Many details foreshadow Lia's tragedy. One of the clearest is Neil Ernst's premonition: "I felt like there was this giant snowball that was coming down the mountain and we were trying to hold it up there and it just kept pushing us. I remember talking to the parents and telling them that Lia's seizures were getting worse and more frequent and that someday she might have one we couldn't stop. It was so haunting. I started to have nightmares that it was going to happen, and I would be the one on call, and I couldn't stop it and she was going to die right before my eyes. It was inevitable. It was just a matter of when" (118).

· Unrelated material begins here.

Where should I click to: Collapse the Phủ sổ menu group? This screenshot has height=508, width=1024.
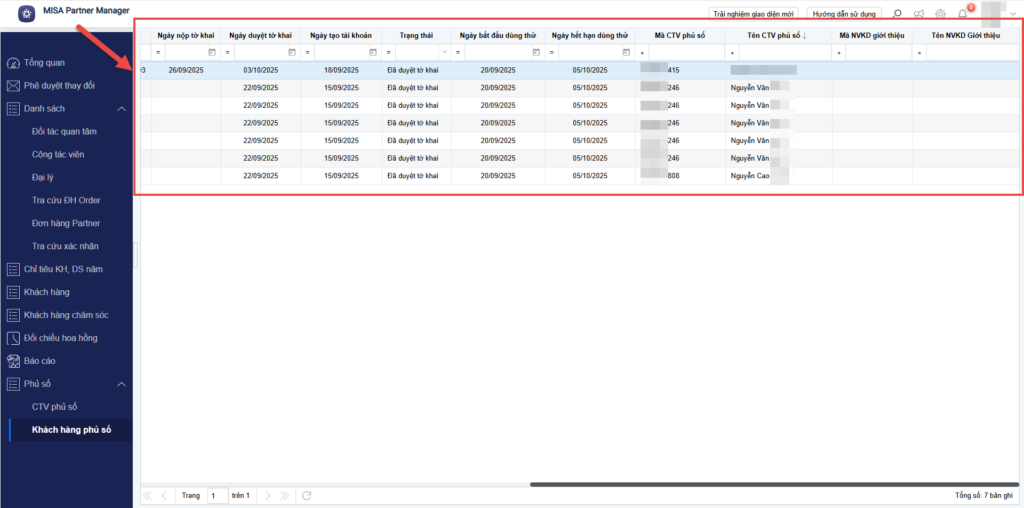121,384
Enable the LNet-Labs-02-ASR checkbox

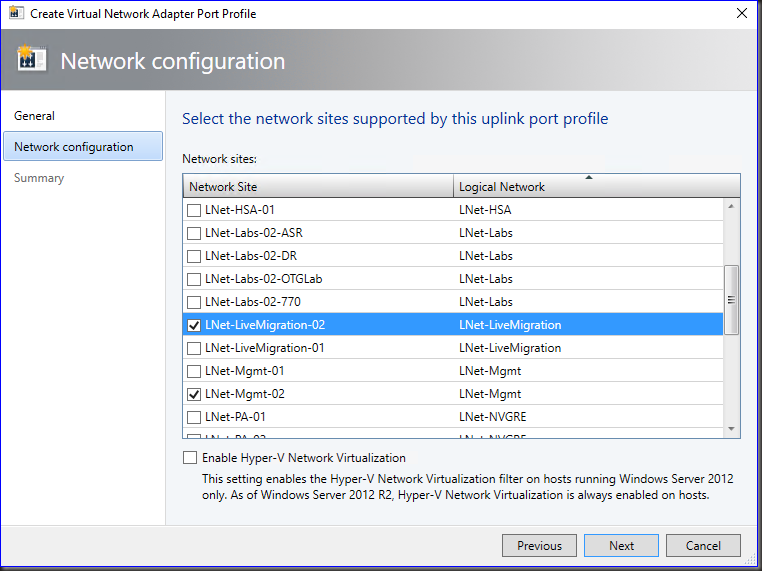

Fadiman continues to foreshadow the tragedy that befalls Lia as she describes the evening of her big seizure. When she tells us about Lia's trip to the hospital via ambulance, she notes: "If her parents had run the three blocks to MCMC with Lia in their arms, they would have saved nearly twenty minutes that, in retrospect, may have been critical" (141). Describing the doctors' reactions at the hospital, she shares details that suggest they have missed some vital signs: "No one thought of taking her temperature, which was 101, until after Neil had returned home. Two other unusual signs - diarrhea and a very low platelet count - were simply noted without comment on Lia's chart, eclipsed into invisibility by the monumental scale of her seizures. No antibiotics were administered because no infection was suspected" (144). Later, we learn that Lia was actually suffering from septic shock, a far more deadly condition that led to her brain damage.
More generally, Fadiman's descriptions of Hmong beliefs about illness and western medicine foreshadow the difficulties that they will have with the American medical system.